-------- LISTED ENTRIES --------

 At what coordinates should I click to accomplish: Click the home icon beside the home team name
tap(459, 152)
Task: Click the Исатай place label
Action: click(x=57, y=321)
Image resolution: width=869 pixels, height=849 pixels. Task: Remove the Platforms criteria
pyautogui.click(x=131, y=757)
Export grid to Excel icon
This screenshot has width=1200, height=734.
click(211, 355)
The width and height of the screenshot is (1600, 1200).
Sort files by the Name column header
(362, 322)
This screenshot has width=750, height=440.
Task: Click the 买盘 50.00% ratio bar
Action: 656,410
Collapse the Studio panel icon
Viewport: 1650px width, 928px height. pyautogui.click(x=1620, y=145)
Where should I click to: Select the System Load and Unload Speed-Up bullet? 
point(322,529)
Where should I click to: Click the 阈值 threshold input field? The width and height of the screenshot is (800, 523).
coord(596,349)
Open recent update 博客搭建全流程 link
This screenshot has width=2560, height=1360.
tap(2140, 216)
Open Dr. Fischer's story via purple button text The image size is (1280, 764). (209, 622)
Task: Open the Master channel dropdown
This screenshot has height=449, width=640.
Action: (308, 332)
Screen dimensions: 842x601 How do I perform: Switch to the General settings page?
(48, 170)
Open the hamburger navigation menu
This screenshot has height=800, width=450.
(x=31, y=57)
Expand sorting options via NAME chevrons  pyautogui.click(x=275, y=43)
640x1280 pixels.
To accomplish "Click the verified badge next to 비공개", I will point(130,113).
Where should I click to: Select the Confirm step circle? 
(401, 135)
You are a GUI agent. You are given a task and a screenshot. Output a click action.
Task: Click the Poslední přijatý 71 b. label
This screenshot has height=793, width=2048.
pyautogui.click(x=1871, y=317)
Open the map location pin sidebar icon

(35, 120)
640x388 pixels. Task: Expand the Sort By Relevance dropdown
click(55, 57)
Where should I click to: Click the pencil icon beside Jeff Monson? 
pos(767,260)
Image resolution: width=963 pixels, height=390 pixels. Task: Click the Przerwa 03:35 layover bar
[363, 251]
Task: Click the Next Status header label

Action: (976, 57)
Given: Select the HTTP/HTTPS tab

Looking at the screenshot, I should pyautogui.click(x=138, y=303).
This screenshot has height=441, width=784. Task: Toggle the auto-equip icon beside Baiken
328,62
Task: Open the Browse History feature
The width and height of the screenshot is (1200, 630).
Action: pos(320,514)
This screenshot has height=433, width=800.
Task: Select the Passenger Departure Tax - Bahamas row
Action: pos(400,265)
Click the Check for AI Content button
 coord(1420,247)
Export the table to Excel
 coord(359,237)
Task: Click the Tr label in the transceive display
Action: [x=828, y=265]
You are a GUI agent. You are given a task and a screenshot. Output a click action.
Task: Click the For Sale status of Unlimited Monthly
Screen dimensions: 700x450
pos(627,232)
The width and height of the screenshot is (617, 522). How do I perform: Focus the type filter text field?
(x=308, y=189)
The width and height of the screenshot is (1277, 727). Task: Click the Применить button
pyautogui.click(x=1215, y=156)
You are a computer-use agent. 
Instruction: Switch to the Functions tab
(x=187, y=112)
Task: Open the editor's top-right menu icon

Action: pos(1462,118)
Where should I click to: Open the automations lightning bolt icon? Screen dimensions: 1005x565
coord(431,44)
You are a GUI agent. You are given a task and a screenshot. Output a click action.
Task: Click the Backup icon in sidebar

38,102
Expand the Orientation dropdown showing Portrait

--------

Write out every record exactly as it appears above.

*SOLUTION BELOW*
 At what coordinates should I click to accomplish: Click the home icon beside the home team name
tap(459, 152)
Task: Click the Исатай place label
Action: click(x=57, y=321)
Image resolution: width=869 pixels, height=849 pixels. Task: Remove the Platforms criteria
pyautogui.click(x=131, y=757)
Export grid to Excel icon
This screenshot has width=1200, height=734.
click(211, 355)
The width and height of the screenshot is (1600, 1200).
Sort files by the Name column header
(362, 322)
This screenshot has width=750, height=440.
Task: Click the 买盘 50.00% ratio bar
Action: 656,410
Collapse the Studio panel icon
Viewport: 1650px width, 928px height. pyautogui.click(x=1620, y=145)
Where should I click to: Select the System Load and Unload Speed-Up bullet? 
point(322,529)
Where should I click to: Click the 阈值 threshold input field? The width and height of the screenshot is (800, 523).
coord(596,349)
Open recent update 博客搭建全流程 link
This screenshot has width=2560, height=1360.
tap(2140, 216)
Open Dr. Fischer's story via purple button text The image size is (1280, 764). (209, 622)
Task: Open the Master channel dropdown
This screenshot has height=449, width=640.
Action: (308, 332)
Screen dimensions: 842x601 How do I perform: Switch to the General settings page?
(48, 170)
Open the hamburger navigation menu
This screenshot has height=800, width=450.
(x=31, y=57)
Expand sorting options via NAME chevrons  pyautogui.click(x=275, y=43)
640x1280 pixels.
To accomplish "Click the verified badge next to 비공개", I will point(130,113).
Where should I click to: Select the Confirm step circle? 
(401, 135)
You are a GUI agent. You are given a task and a screenshot. Output a click action.
Task: Click the Poslední přijatý 71 b. label
This screenshot has height=793, width=2048.
pyautogui.click(x=1871, y=317)
Open the map location pin sidebar icon

(35, 120)
640x388 pixels. Task: Expand the Sort By Relevance dropdown
click(55, 57)
Where should I click to: Click the pencil icon beside Jeff Monson? 
pos(767,260)
Image resolution: width=963 pixels, height=390 pixels. Task: Click the Przerwa 03:35 layover bar
[363, 251]
Task: Click the Next Status header label

Action: (976, 57)
Given: Select the HTTP/HTTPS tab

Looking at the screenshot, I should pyautogui.click(x=138, y=303).
This screenshot has height=441, width=784. Task: Toggle the auto-equip icon beside Baiken
328,62
Task: Open the Browse History feature
The width and height of the screenshot is (1200, 630).
Action: pos(320,514)
This screenshot has height=433, width=800.
Task: Select the Passenger Departure Tax - Bahamas row
Action: pos(400,265)
Click the Check for AI Content button
 coord(1420,247)
Export the table to Excel
 coord(359,237)
Task: Click the Tr label in the transceive display
Action: [x=828, y=265]
You are a GUI agent. You are given a task and a screenshot. Output a click action.
Task: Click the For Sale status of Unlimited Monthly
Screen dimensions: 700x450
pos(627,232)
The width and height of the screenshot is (617, 522). How do I perform: Focus the type filter text field?
(x=308, y=189)
The width and height of the screenshot is (1277, 727). Task: Click the Применить button
pyautogui.click(x=1215, y=156)
You are a computer-use agent. 
Instruction: Switch to the Functions tab
(x=187, y=112)
Task: Open the editor's top-right menu icon

Action: pos(1462,118)
Where should I click to: Open the automations lightning bolt icon? Screen dimensions: 1005x565
coord(431,44)
You are a GUI agent. You are given a task and a screenshot. Output a click action.
Task: Click the Backup icon in sidebar

38,102
Expand the Orientation dropdown showing Portrait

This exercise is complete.